EXERCISE SET:
[1] Answer these questions about the James Tissot biography page, one per line:
(a) Who wrote the brief biography?
(b) Which years did Tissot's decade in London cover?
(c) Which month and year does the archive heading name?
[2] Continue the biography of James Tissot, starting after its last sentence.

DOCUMENT SEGMENT:
%%

Monthly Archives: February 2017

James Tissot (1836-1902): a brief biography by Lucy Paquette for The Victorian Web

To cite this article: Paquette, Lucy. “James Tissot (1836-1902): a brief biography by Lucy Paquette for The Victorian Web.” The Hammock. https://thehammocknovel.wordpress.com/2017/02/27/james-tissot-1836-1902-a-brief-biography-by-lucy-paquette-for-the-victorian-web/. <Date viewed.>

James Tissot’s career spanned three successful periods: his early years in Paris (1859-1870), his business-like decade in London (1871-1882), and his later years in France and the Holy Land (1883-85), depicting fashionable women of Belle Époque Paris and making research trips for his series of Bible illustrations.

%%

DATA LINES:
%%

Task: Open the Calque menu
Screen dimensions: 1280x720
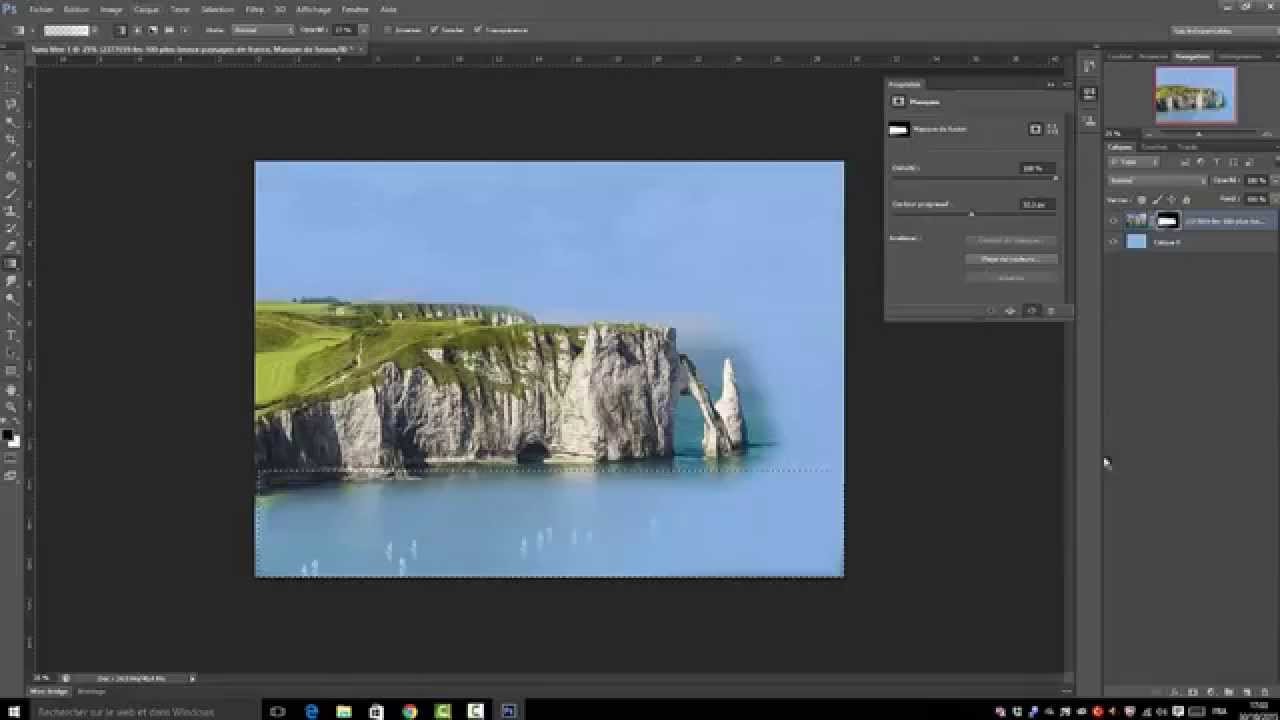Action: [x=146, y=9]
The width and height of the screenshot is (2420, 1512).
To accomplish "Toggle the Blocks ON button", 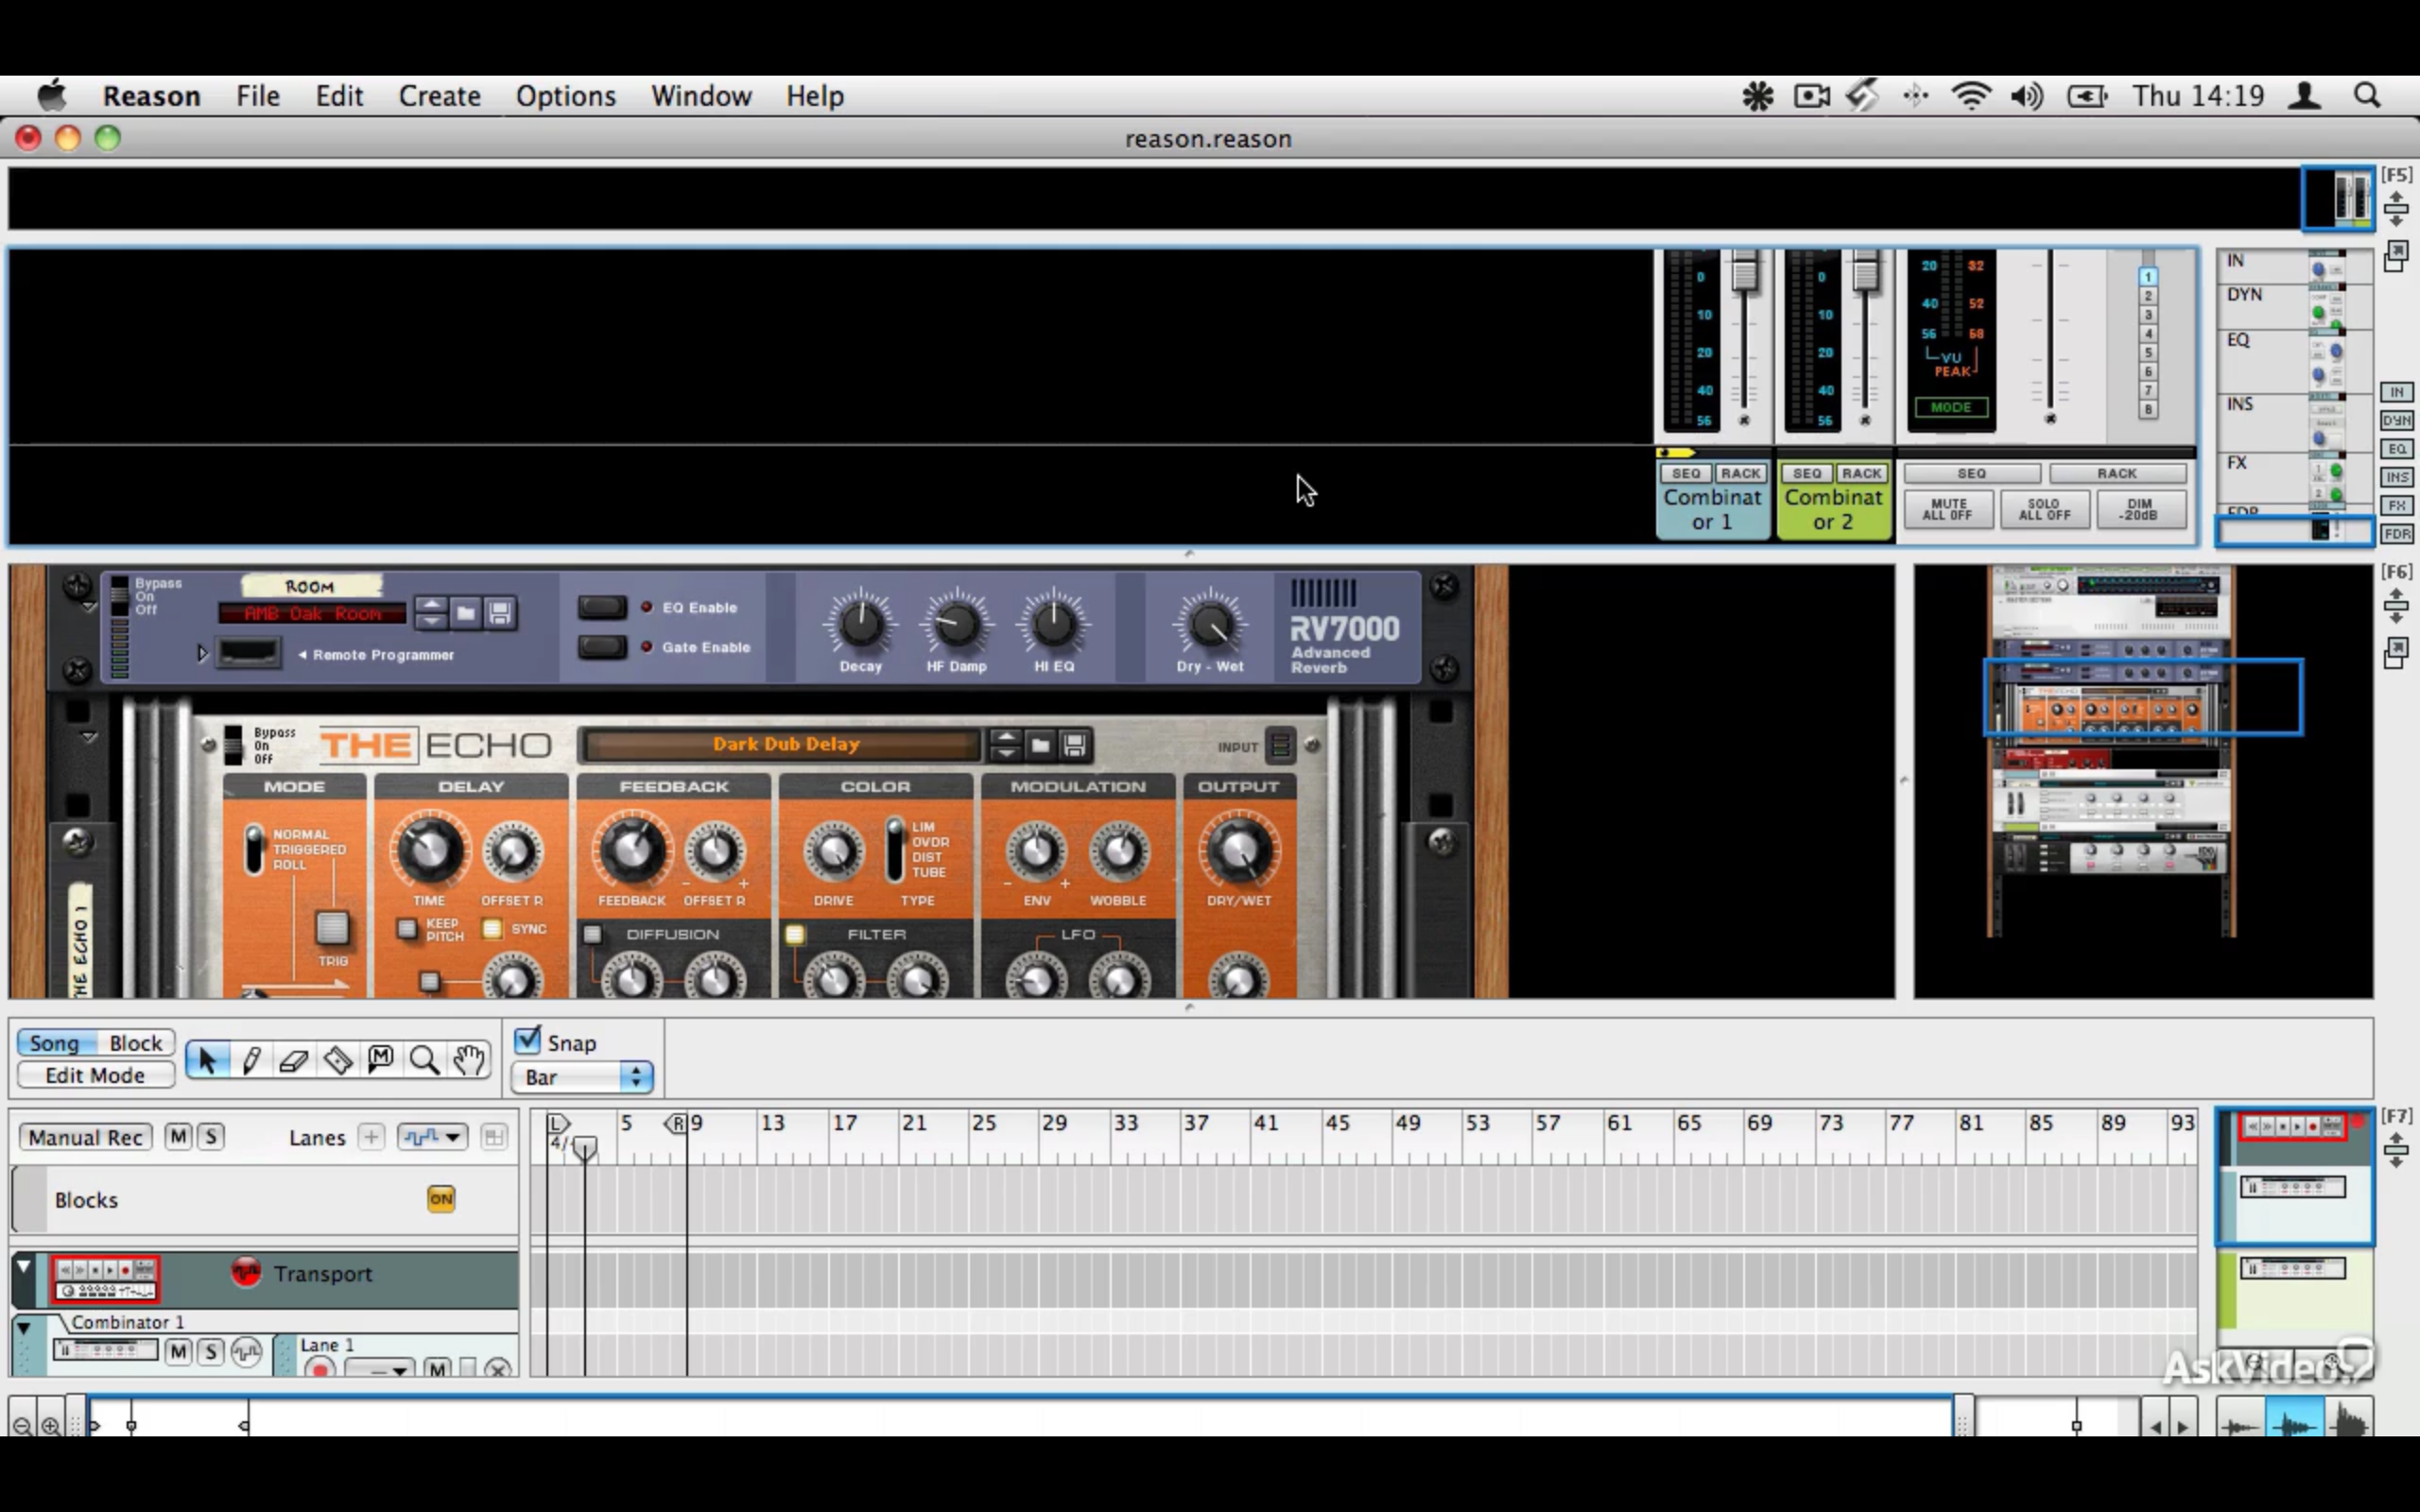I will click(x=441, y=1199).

%%

RESPONSES TO THE EXERCISE:
[1]
(a) Lucy Paquette
(b) 1871-1882
(c) February 2017

[2]
Born Jacques Joseph Tissot, his parents were self-made, prosperous merchants in the textile and fashion industry in the bustling seaport of Nantes. Jacques moved to Paris in 1856 to study painting and made his début at the Salon three years later, as James Tissot. Tissot and his painting, La Rencontre de Faust et de Marguerite (The Meeting of Faust and Marguerite) attracted the attention of the Comte de Nieuwerkerke, Director-General of Museums, who purchased the painting in 1860 on behalf of the government for the Luxembourg Museum for 5,000 francs. The provincial young painter achieved Establishment acceptance far sooner than his struggling friends, James McNeill Whistler (1834-1903), Edgar Degas (1834-1917), and Édouard Manet (1832-1883).

Tissot’s paintings in the Salon in 1864 reflected the trend toward capturing “modernity,” and he began to hit his stride as an artist with The Two Sisters and Portrait of Mademoiselle L.L.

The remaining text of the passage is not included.